I took an online test today and found I’m not colorblind. So how come my daughters laugh when I show up in my favorite green tweed jacket and the neato orange tie someone gave me last Christmas? That color combo works for pumpkins doesn’t it?
I’ve recently learned when it comes to color perception, we humans, even without colorblindness, are handicapped compared to many other earthlings. Some tropical fish and birds live in a much more technicolor world than we do and there are reptiles with color receptors that far outnumber ours. So it must be a real downer to be colorblind as well and perceiving even less of the world’s brilliant rainbows, flowers, fireworks and pizzas.

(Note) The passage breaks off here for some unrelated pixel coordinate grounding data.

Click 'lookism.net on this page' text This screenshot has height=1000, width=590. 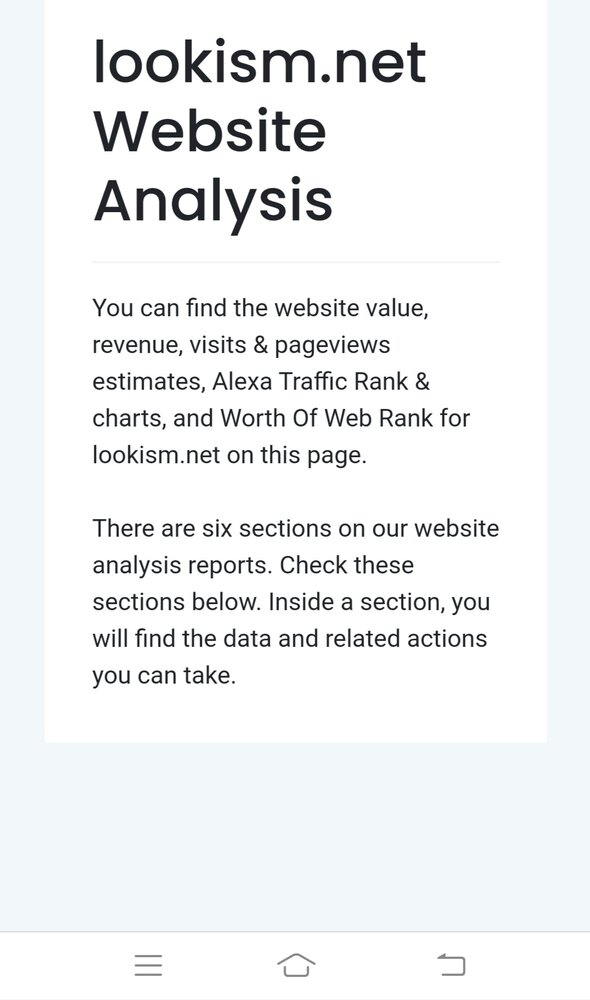tap(230, 455)
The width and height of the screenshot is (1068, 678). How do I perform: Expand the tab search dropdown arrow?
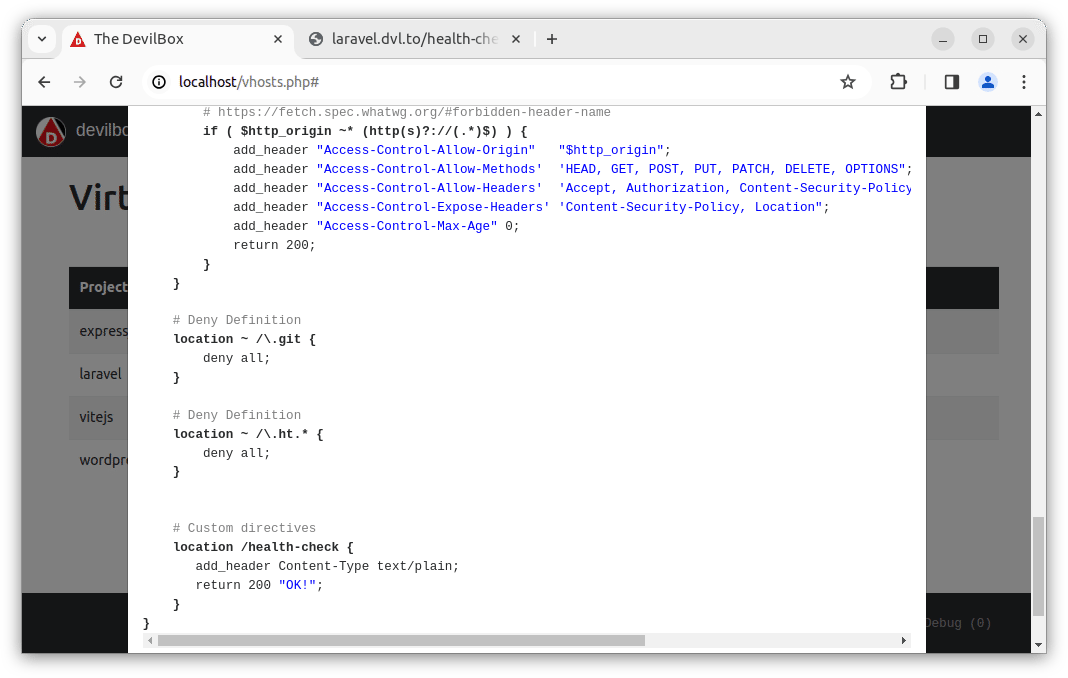click(x=42, y=39)
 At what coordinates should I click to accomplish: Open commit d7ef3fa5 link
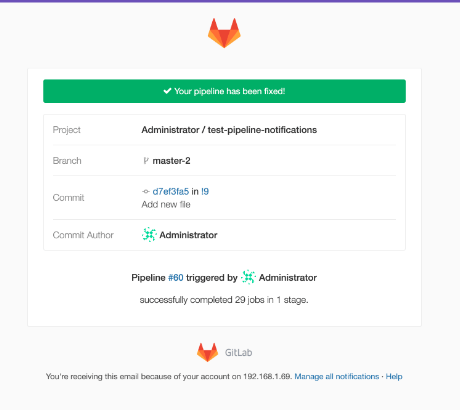[x=171, y=191]
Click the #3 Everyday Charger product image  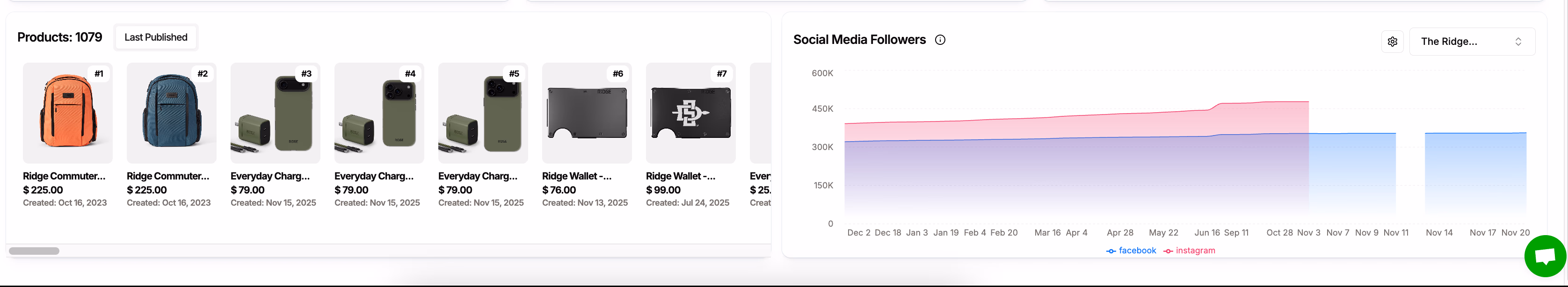[x=275, y=113]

However we’re better off than our keen-smelling dogs who can only distinguish blue, green and yellow and will probably never be eligible for driver’s licenses, but I don’t think they care. My dogs have always preferred the rear car seat and an open window where, with their ears flapping in the wind, they can bark colorful insults and challenges to outraged pitbulls and tomcats along the way from the safety of their chauffered dogmobile.
And it must be the waving of the toreador’s cape that angers the bull because he doesn’t see red any better than Fido. Wikipedia reports the ability of us primates to see red was once a vital talent to identify edibles in the forest. It also helps us now to see when we have to apply bandages and when not to wear orange ties.
Colorblindness is quite common among humans. It affects one in 12 men and suprisingly, only one in 200 women. That might explain the laughter of our high school girlfriends when we showed up for dates dressed, as we thought, to the nines, but actuallly, to the giggles.
The typical colorblind human has a reduced sensitivity to red or green or blue. In very rare cases, something like one in 20,000, the poor victim lives in a black and white world with no color at all. If you’re ever at a patriotic rally and the fellow next to you sings, “Three cheers for the gray, white and dark gray,” you’ll know you’ve encountered one of these rare unfortunate individuals.